In the meantime, there are a lot more news sites out there than the 26 I covered. If you have some favorite awful or outstanding article URLs of your own, follow Jason’s lead and post them here.
Nathan, as the man who wrote seattlepi.com's CMS, I can answer your question about the ID and slug. The slug has always come to the web site that way from the newsroom, in this case runway01. When we used to run Pantheon Builder (and who doesn't remember program), we always had problems with files overwriting each other. When I wrote our new CMS, I simply attached an ID to it to ensure each file had a unique name. The ID is actually handy to have when you need quick access to editing a file. Every article has a date published in it, so I really didn't see a need to attach that onto the URL.
I think the BBC deserve a mention for good hackable URLs:
Although the ID number isn't very informative (no slug or date) you can hack up to middle_east/ and then again up to world/. The 1/hi bit is unnecessary though.

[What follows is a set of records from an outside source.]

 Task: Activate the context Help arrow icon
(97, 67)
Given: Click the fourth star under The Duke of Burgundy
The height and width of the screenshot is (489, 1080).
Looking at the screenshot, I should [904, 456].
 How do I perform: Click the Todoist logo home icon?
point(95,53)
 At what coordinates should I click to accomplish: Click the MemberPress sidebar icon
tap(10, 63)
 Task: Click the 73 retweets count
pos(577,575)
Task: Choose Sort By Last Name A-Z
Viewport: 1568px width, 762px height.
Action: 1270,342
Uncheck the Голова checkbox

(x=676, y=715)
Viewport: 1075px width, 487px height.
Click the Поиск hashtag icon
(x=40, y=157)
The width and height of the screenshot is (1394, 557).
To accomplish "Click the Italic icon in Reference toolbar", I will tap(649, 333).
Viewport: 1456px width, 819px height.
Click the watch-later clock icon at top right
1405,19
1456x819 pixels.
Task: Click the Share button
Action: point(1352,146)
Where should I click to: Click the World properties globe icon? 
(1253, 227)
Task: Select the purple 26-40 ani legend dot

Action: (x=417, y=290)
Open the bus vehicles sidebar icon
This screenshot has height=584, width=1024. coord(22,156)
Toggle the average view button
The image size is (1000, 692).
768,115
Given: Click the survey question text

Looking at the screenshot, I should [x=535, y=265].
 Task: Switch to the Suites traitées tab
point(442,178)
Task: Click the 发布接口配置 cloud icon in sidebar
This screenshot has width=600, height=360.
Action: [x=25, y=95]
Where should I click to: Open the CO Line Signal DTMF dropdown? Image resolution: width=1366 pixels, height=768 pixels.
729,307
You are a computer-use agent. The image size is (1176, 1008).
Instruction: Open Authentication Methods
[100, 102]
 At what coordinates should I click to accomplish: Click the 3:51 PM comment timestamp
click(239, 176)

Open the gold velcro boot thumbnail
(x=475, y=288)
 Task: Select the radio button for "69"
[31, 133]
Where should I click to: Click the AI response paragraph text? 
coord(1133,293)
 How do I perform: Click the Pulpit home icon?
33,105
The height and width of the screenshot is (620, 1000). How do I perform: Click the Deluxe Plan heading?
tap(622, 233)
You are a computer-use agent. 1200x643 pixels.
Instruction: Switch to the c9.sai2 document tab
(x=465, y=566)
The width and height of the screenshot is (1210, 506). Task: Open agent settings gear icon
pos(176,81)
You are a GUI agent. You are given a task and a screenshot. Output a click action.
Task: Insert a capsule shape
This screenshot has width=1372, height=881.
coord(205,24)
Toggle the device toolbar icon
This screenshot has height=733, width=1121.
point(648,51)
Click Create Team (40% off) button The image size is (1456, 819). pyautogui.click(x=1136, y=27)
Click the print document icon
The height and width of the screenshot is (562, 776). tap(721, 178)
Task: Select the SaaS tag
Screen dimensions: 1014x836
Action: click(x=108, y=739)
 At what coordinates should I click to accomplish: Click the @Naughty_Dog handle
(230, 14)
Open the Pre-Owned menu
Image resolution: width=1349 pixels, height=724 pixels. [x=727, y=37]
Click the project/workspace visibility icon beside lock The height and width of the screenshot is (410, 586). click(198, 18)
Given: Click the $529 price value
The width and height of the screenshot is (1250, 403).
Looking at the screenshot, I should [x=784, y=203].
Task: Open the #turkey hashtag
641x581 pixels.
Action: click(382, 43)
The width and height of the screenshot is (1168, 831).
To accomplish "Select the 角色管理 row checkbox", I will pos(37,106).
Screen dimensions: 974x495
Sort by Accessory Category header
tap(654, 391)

Incidentally, is TCPalm.com running Vignette? The commas give it away.
Mike: Yes, I, too remember Pantheon Builder. Those were the days. I presume when you mention files overwriting each other you mean files from different days would overwrite each other, but that slug coming from the newsroom would at least be unique within each day? My thinking vis-a-vis dates was just that if you’re already adding six digits to the URL to guarantee uniqueness, as long as you can guarantee the slug’s uniqueness within each day, why not make those six digits a year and month? That could add some meaning to the URL without sacrificing length or uniqueness.
Simon: I shouldn’t have been entirely American-centric in my series; the BBC definitely has pretty nice URLs. And yes, we run Vignette at work. In addition to the commas, the other dead giveaway is the HTML comment (“<!-- Vignette V/5 Sat Aug 02 20:00:23 2003 -->”) it inserts all over the place.
Unfortunately, there is no absolute guarentee that the newsroom will have unique slugs. It is extremely minimal, but there is a chance (especially across departments) so I decided against it.
The problem with Pantheon if I remember correctly was mostly when you had the same slug more than once. It would attach a 1, then a 2, then a 3, etc. each time a new story came through. This was okay until you deleted a story somewhere in the middle. Pantheon then got confused on where it should number from and I remember having stories overwrite other stories (or publishing to URLs that used to belong to something else).
I would have to recommend Salon.com as having one of the best systems of URLs of any news site in the world:
The URLs are certainly are descriptive, and beautifully hierarchical. And you can drop the "index.html" from the main story page, and they still work. If they were hackable, I would nominate Salon.com for an A or A+.